✔ 最佳答案
I am not particularly experienced in investing in index funds. I own a couple. I do not like them much. They are for the most part capitalization weighted which is not a diversified approach to investing. The large cap index funds are much worse though than the small and mid cap ones. Interestingly, VTSMX is not an index fund. It is a managed mutual fund. It does have a good record so it is certainly worth an investment. It is only one segment of the investment universe and as such should not account for more than about 15 to 20% of your invested capital at the most. Since these are small cap stocks they will not be paying much dividends. Your potential return will be all capital gains. There is some additional risk there.
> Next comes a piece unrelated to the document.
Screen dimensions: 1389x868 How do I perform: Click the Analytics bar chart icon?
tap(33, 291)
Now, I am retired and I like the assurance of some cash flow. I have a portfolio consisting in large part of dividend paying blue chip stocks. Their average return is a little over 3%, but they do tend to increase their dividends each year and during market drops which we have seen more than a few of recently they tend to not drop so much as small cap stocks. These include PG, CLX, MCD, BDX, CVX, KO, NSRGY, and WMT. Another advantage of these over mutual funds is that there is no annual expense ratio to eat into your returns.
Vanguard also has another fund that would help diversify your holdings VHGEX.
In my mind someone approaching retirement should have allocated about 40% to blue chip dividend paying stocks, about 15% to small cap, about 10% to developing markets, about 15% to international, about 20% cash reserve. That means money market even though the return is squat. Advisers suggest a significant portion invested in bonds at your age, but bonds are a very bad bet currently. Interest rates are going to rise and that will destroy bonds.